*** Block opens ***

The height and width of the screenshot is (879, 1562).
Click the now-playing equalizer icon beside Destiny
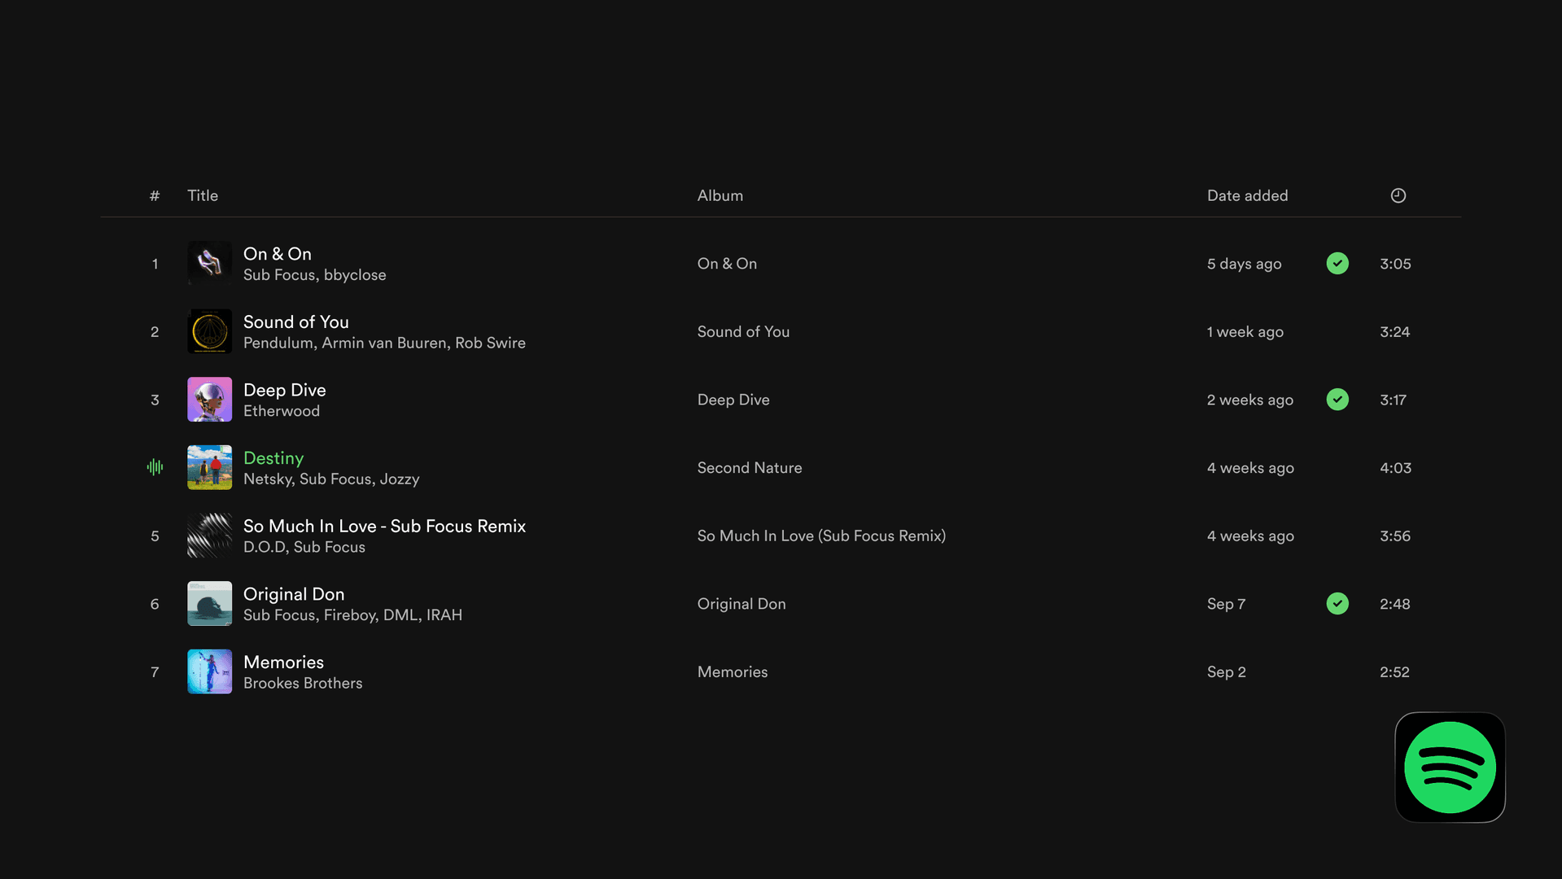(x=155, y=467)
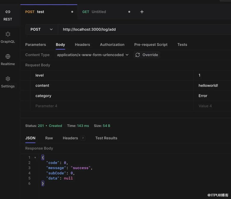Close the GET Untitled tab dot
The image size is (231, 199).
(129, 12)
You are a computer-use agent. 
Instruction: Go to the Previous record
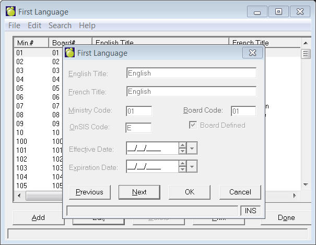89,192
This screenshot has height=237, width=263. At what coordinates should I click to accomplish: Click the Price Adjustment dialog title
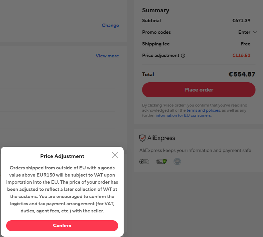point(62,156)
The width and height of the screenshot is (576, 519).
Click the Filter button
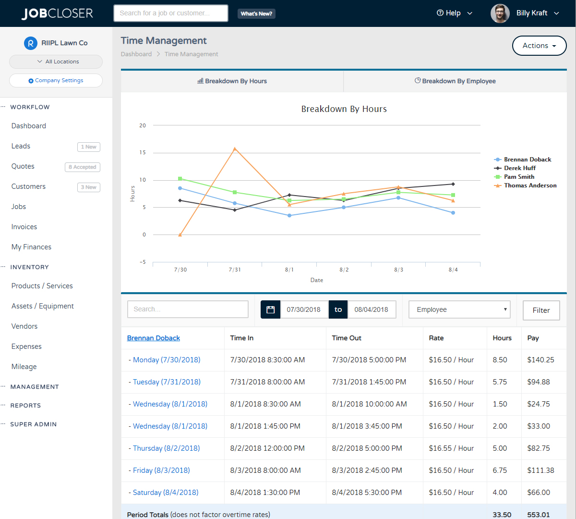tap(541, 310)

*** Block closes ***
*** Block opens ***

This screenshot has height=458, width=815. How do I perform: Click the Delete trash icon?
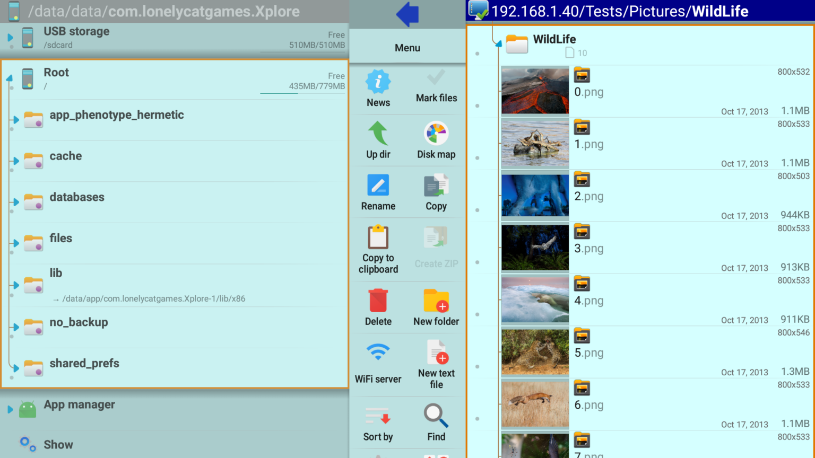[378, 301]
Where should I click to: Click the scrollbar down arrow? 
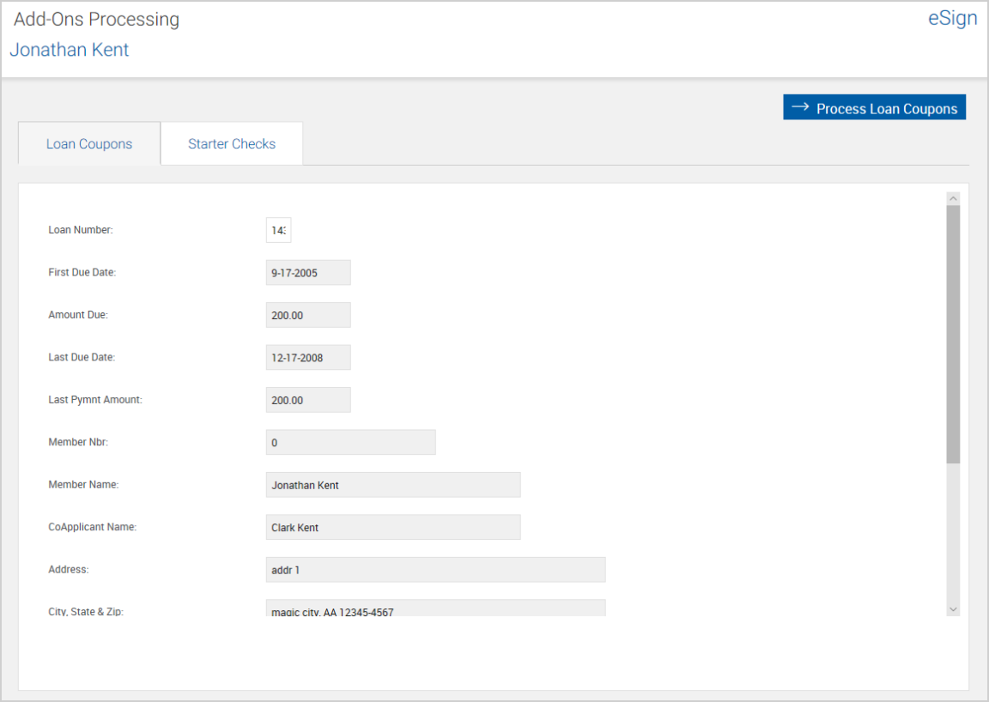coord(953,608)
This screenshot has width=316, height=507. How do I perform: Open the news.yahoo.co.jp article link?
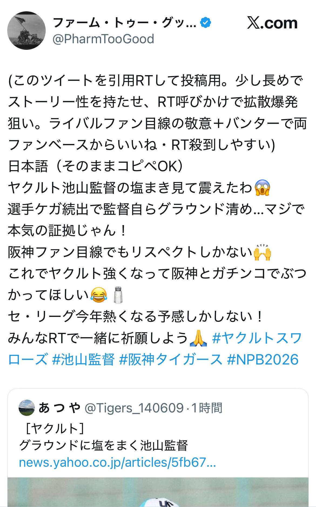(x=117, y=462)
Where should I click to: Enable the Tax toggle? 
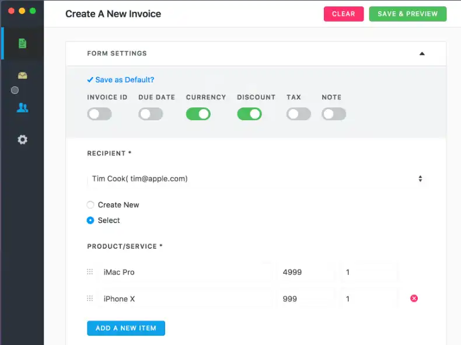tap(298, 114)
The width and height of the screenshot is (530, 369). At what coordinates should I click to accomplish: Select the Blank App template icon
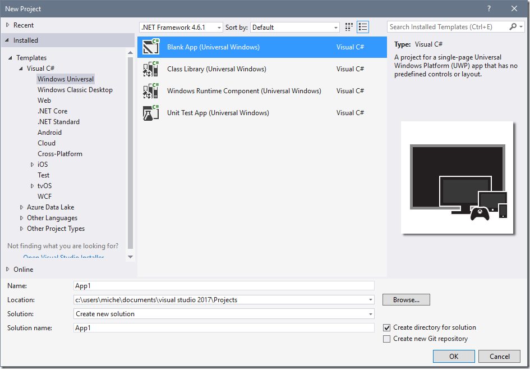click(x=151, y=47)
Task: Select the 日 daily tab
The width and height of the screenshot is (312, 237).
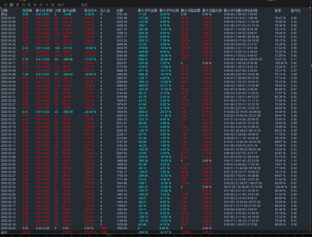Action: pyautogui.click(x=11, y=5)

*** Block closes ***

Your assignment>
Reproduce the listing above only between the lines holding "The height and" and "You are a computer-use agent.", inclusive. Every line must match exactly, and pictures are dropped.

Result below>
The height and width of the screenshot is (879, 1562).
Click the now-playing equalizer icon beside Destiny
(x=155, y=467)
Close the GET Untitled tab dot
The image size is (231, 199).
(129, 12)
You are a computer-use agent. 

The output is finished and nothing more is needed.